Le Conseil constitutionnel lui a donc donné raison. Dans leur arrêt, les Sages établissent que «l'article 222-33 du Code pénal permet que le délit de harcèlement sexuel soit punissable sans que les éléments constitutifs de l'infraction soient suffisamment définis ; qu'ainsi, ces dispositions méconnaissent le principe de légalité des délits et des peines et doivent être déclarées contraires à la Constitution». Comme pour mieux souligner le fait que le législateur avait, au fond, bien conscience d'une difficulté, ils rappellent que «dans sa rédaction résultant de la loi du 22 juillet 1992, le harcèlement sexuel (…) était défini comme “le fait de harceler autrui en usant d'ordres, de menaces ou de contraintes, dans le but d'obtenir des faveurs de nature sexuelle, par une personne abusant de l'autorité que lui confèrent ses fonctions” ; que (…)la loi du 17 juin 1998 a donné une nouvelle définition de ce délit en substituant aux mots “en usant d'ordres, de menaces ou de contraintes”, les mots “en donnant des ordres, proférant des menaces, imposant des contraintes ou exerçant des pressions graves” ; que (…)la loi du 17 janvier 2002 a de nouveau modifié la définition du délit de harcèlement sexuel en conférant à l'article 222-33 du Code pénal la rédaction contestée».

Reformuler

Paradoxalement, l'Association européenne contre les violences faites aux femmes au travail (AVFT) s'était jointe à la procédure pour demander l'abrogation du texte vague, mais de manière différée, afin d'éviter un «dangereux vide juridique». L'AVFT, à l'opposé de M. Ducray, affirme constater «des classements sans suite quasi systématiques» et des renvois pour harcèlement devant le tribunal «d'agissements qui auraient pu être qualifiés d'agressions sexuelles, voire de viols». Pour cette association, l'effet immédiat de la censure constitutionnelle est «catastrophique».

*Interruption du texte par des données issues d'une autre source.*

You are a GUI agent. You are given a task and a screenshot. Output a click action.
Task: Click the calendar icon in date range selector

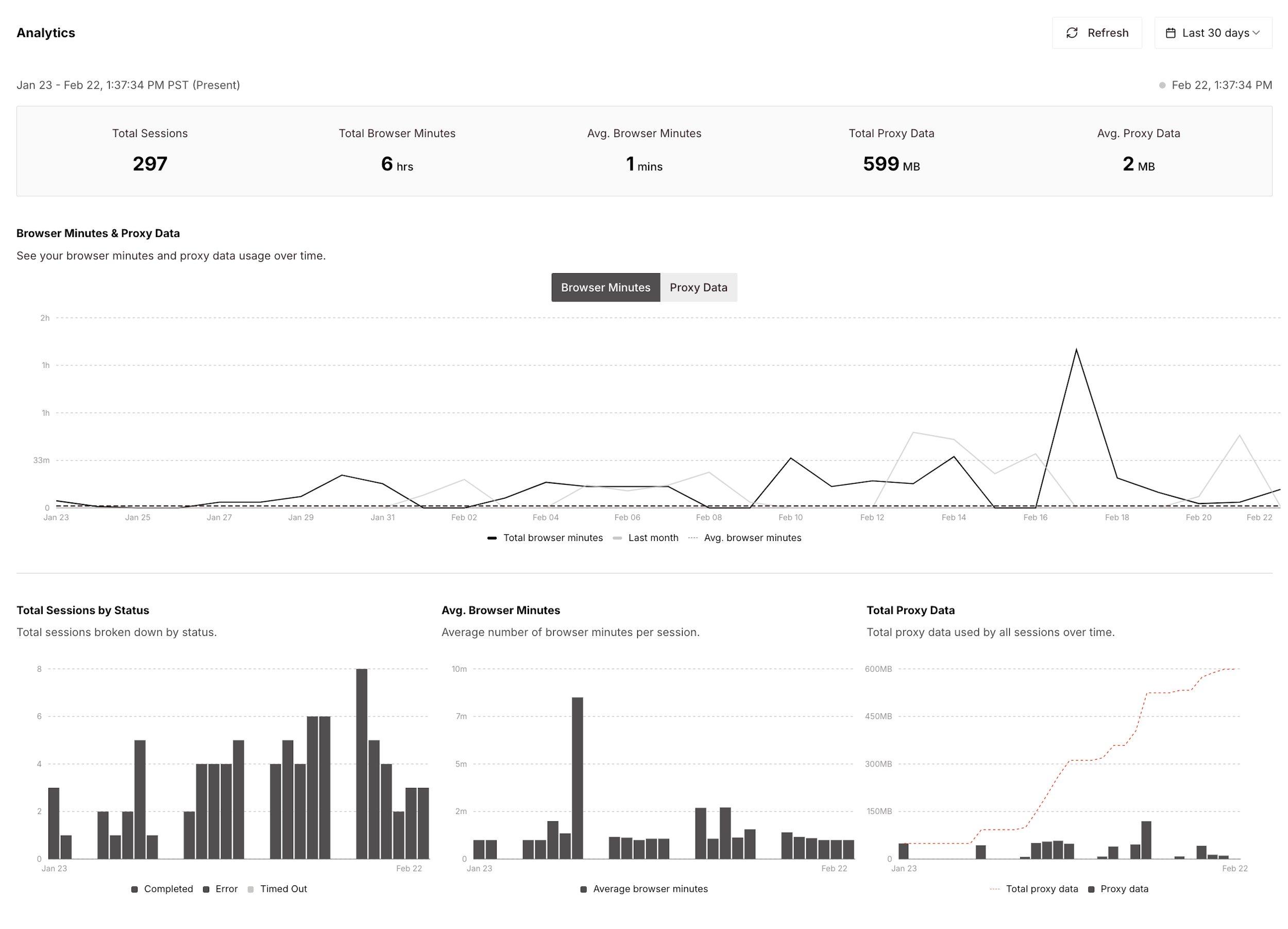click(x=1171, y=32)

Il appartient désormais au législateur de reformuler le texte censuré: toutes les procédures en cours sont, en effet, sans valeur. À noter toutefois que le harcèlement sexuel reste proscrit par le Code du travail, et que les contrevenants s'exposent toujours, de ce fait, à des sanctions disciplinaires.

80 condamnés par an

La décision des Sages crée un vide juridique jugé «catastrophique» par les associations féministes. En attendant une nouvelle loi, l'association Paroles de femmes conseille aux victimes de «porter une nouvelle fois plainte pour violence avec préméditation». Scandalisée, l'association européenne contre les violences faites aux femmes au travail envisage d'engager une action contre l'État pour défendre les victimes «dont les procédures vont être annulées et qui ont tout perdu, notamment de l'argent». Selon la Chancellerie, la qualification de «harcèlement sexuel» donne lieu en moyenne à environ 80 condamnations par an. «Dans certains cas, des comportements susceptibles de relever de cette incrimination peuvent aussi être appréhendés sous une autre qualification, telle que tentative d'agression sexuelle ou violence volontaire», a précisé le porte-parole de la Chancellerie, Bruno Badré. «C'est un chiffre absolument dérisoire, une goutte d'eau dans l'océan, alors que l'on peut estimer que le harcèlement sexuel concerne environ 2 millions de femmes actives, dénonce Marilyn Baldeck, déléguée générale de l'AVFT. De plus, les condamnations concernent avant tout des agressions sexuelles déqualifiées en harcèlement sexuel.»